Depending on whether you perform docker compose up in a Windows terminal, or in a terminal of a WSL distribution where you enabled Docker Desktop integration for (where the compose file and everything else is also on the filesystem of the WSL distribution and not on the windows host → e.g. /mnt/c, /mnt/d), you might see a huge difference in performance for following services:
dsp-engine
sspengine
dsp-engine-it
With Docker Desktop for Windows, anonymous volumes and named volumes store their data inside the WSL distribution docker-desktop-data, which uses an ext4 filesystem, and is way faster than mapping Windows host folders into the container.
Zookeeper has no volume declaration in your compose file and therefor relies on whether the Dockerfile of the image has VOLUME declarations for container paths, and thus implicitly creates an anonymous volume when the container is created.

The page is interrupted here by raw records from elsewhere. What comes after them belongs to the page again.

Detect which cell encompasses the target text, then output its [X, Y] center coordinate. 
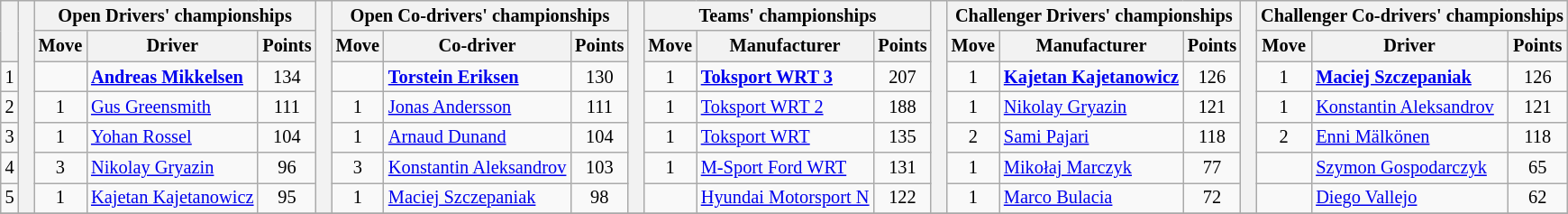
Szymon Gospodarczyk [1409, 168]
207 [902, 77]
Open Drivers' championships [175, 15]
5 [10, 197]
Teams' championships [788, 15]
135 [902, 137]
Toksport WRT [786, 137]
Gus Greensmith [172, 106]
188 [902, 106]
Toksport WRT 3 [786, 77]
96 [287, 168]
Enni Mälkönen [1409, 137]
98 [599, 197]
62 [1537, 197]
Diego Vallejo [1409, 197]
Jonas Andersson [478, 106]
Torstein Eriksen [478, 77]
77 [1212, 168]
Arnaud Dunand [478, 137]
134 [287, 77]
72 [1212, 197]
122 [902, 197]
Andreas Mikkelsen [172, 77]
95 [287, 197]
Co-driver [478, 46]
131 [902, 168]
103 [599, 168]
Challenger Co-drivers' championships [1412, 15]
Hyundai Motorsport N [786, 197]
4 [10, 168]
130 [599, 77]
Mikołaj Marczyk [1091, 168]
Toksport WRT 2 [786, 106]
65 [1537, 168]
Sami Pajari [1091, 137]
Challenger Drivers' championships [1094, 15]
M-Sport Ford WRT [786, 168]
Yohan Rossel [172, 137]
Marco Bulacia [1091, 197]
Open Co-drivers' championships [480, 15]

Generally, you can skip declaring anonymous volumes for containers in the compose file, when the Dockerfile of the used image already declares the path as VOLUME. Though, declaring them makes it obvious that those folders are stored outside the container filesystem in an anonymous volume.
Note: neither anonymous, nor named volumes are deleted when docker compose down is used, unless the argument -v is appended. Make sure that you remove orphaned anonymous volumes every now and then, to not occupy unnecessary space.